In this guide, you will see:
- What Puppeteer is and what it offers for web scraping
- How to use it with a step-by-step tutorial to extract data from a dynamic site
- Advanced Puppeteer web scraping scenarios
- A comparison between Puppeteer, Playwright, and Selenium
- Its limitations and how to overcome them
Let’s dive in!
What Is Puppeteer?
Puppeteer is a Node.js library that provides a high-level API for automating Chromium-based browsers—and recently, also Firefox. It is widely used for web scraping as a browser automation tool to control headless browsers.
The library allows you to appear like a regular user by simulating user behavior in a controlled browser. Puppeteer also offers a rich API for selecting HTML elements and extracting data from them.

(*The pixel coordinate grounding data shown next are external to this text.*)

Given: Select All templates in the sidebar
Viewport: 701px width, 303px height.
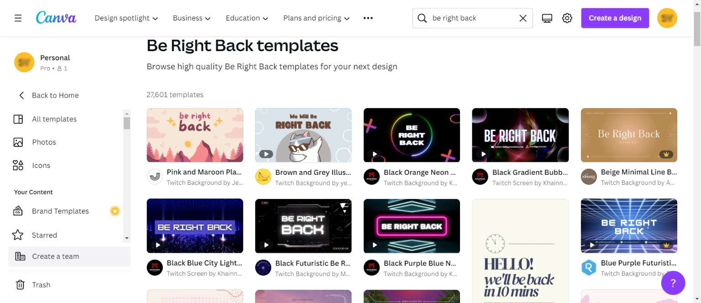Looking at the screenshot, I should pos(54,119).
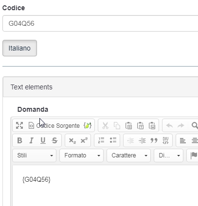Screen dimensions: 198x206
Task: Click the Paste from Word icon
Action: point(152,125)
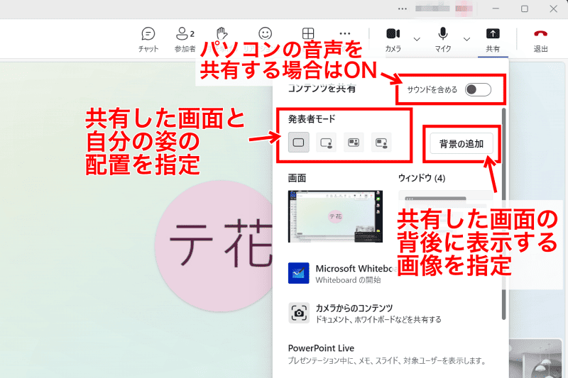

Key features of Puppeteer for web scraping include:
- JavaScript execution for handling dynamic content
- API for simulating user interactions, such as navigating pages, clicking elements, and more
- API for data extraction
- Ability to take screenshots of HTML elements and pages for visual scraping (e.g., competitor sites)
- Headless browser support for faster scraping
- Network request interception
- Extensive customization options like user-agent, proxy settings, and more
In short, Puppeteer lets you interact with pages like a real user, making it perfect for scraping modern, JavaScript-heavy pages.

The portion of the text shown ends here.